Jim Rae

Ships and aircraft have been a main part in my life. As a boy I started drawing them and like others of my generation (the dawn of the AIRFIX era) I made models of them as well. I left school and naturally to my way of thinking went to sea, first as a Cabin Boy in the Merchant Navy, and eventually I enlisted in the Royal Navy.

I continued my interest in ships and aircraft as my job in the RN was as an Aircraft Handler. This is the branch of the Navy which deals with the launching, recovery and movement of aircraft, Air Traffic Control and Crash/Fire rescue on ships and Air Stations. It was while serving in various Aircraft Carriers that I took up painting once again. I can honestly say that I ate, slept and breathed my subjects. I can still taste hot jet fuel and funnel gases.
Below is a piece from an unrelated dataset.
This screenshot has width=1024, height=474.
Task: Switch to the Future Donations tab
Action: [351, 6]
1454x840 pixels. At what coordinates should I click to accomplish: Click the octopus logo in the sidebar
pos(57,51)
I have never set out to be an ‘artist’. The subjects I paint are really quite specialist. Not many people want a painting of the ‘Battle of the North Cape’ unless grand-dad served in one of the ships taking part. I tend to concentrate on lesser known events, and the ‘little ship’ rather than the battleship and great battles. I do occasional landscapes and still life, but really have little interest in doing more main stream art subjects. Although I am retired, my interest in painting gives me pleasure and has also made lots of new friends.
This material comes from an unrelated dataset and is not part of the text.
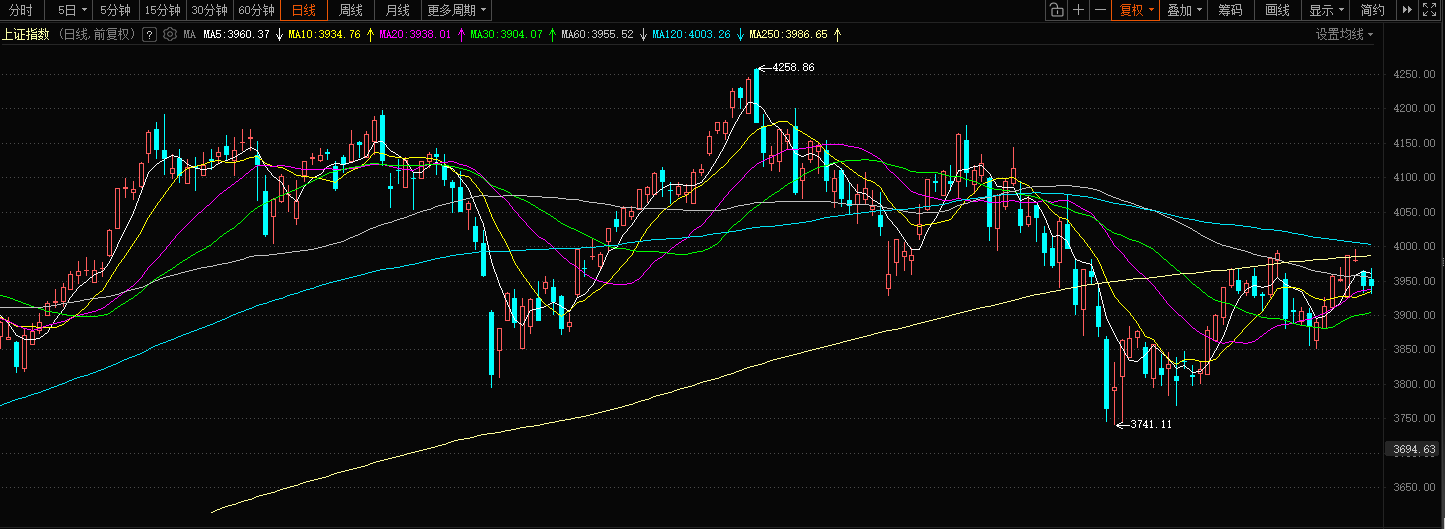Open the 显示 display options
1445x529 pixels.
pyautogui.click(x=1325, y=10)
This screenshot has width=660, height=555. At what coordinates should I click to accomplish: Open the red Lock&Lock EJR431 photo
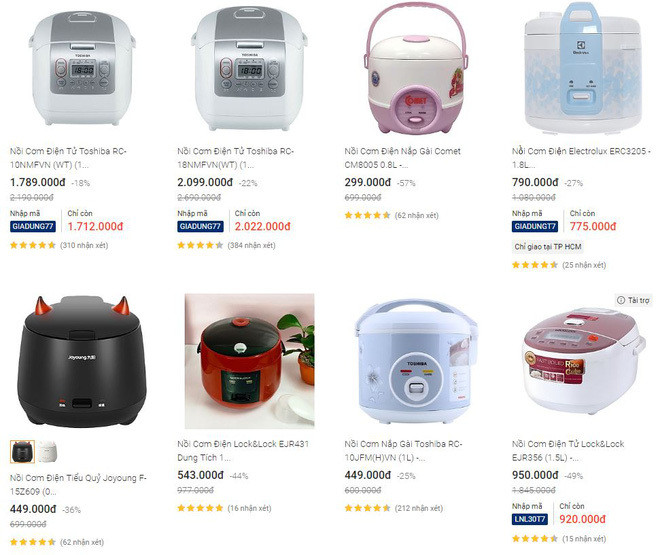[250, 361]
In 2016 my wife and I were invited to take part in ‘DERVISH 75’ - events celebrating the arrival of the first Arctic Convoy (code-named Dervish) to Russia. We accompanied several veterans and their carers to Arkhangelsk and Saint Petersburg, where our Russian hosts had organised visits and commemorative events. Several of my paintings were made up into an A3 book along with the personal stories of people who took part in these convoys. The books, entitled 'Arctic Echoes - 75 Years of Friendship' were presented to Museums, Schools, Colleges, veterans and diplomatic representatives of participating countries. From this visit we have gained a deeper understanding of Russia and the warmth of the people.